■ PROVIDED ENTRIES
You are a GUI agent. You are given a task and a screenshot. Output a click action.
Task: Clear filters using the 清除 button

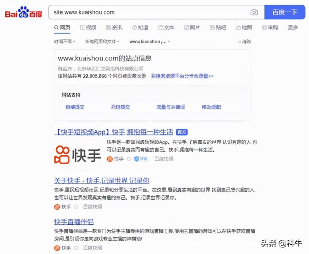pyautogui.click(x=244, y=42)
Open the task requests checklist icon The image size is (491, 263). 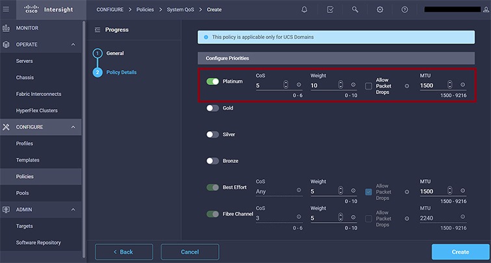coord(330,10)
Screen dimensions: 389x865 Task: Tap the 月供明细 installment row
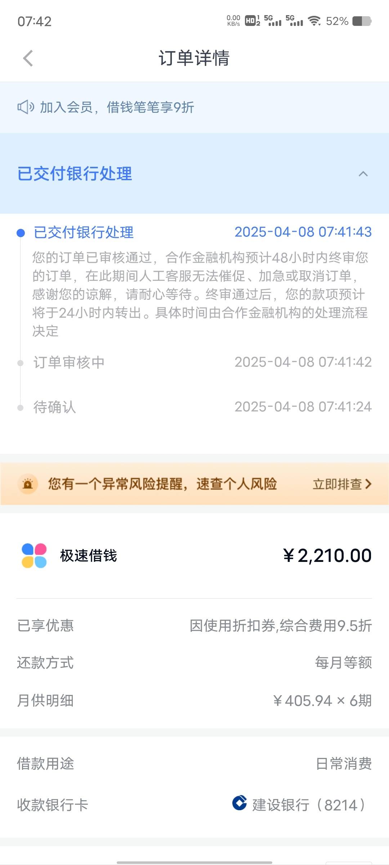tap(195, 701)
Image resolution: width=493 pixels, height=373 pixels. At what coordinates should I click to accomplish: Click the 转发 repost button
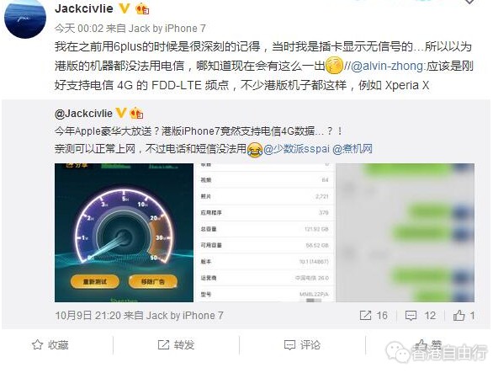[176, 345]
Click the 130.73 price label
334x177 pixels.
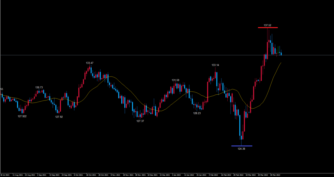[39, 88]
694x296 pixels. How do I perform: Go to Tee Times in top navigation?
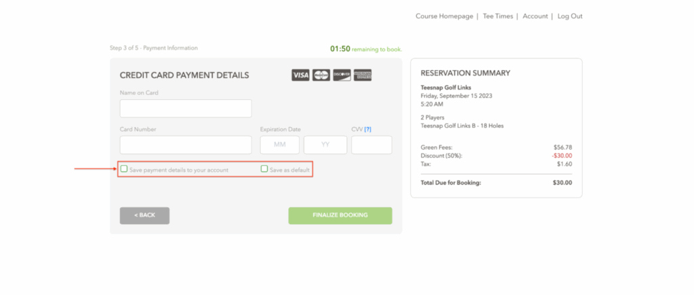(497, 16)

■ WHAT NEEDS TO BE DONE
When the line containing "Click the 130.73 price label" has been located, retype it and each line after it through the end of the records, excluding the pictures and adding nothing else.

■ RESPONSE TO THE EXERCISE
Click the 130.73 price label
334x177 pixels.
[39, 88]
694x296 pixels. How do I perform: Go to Tee Times in top navigation?
(497, 16)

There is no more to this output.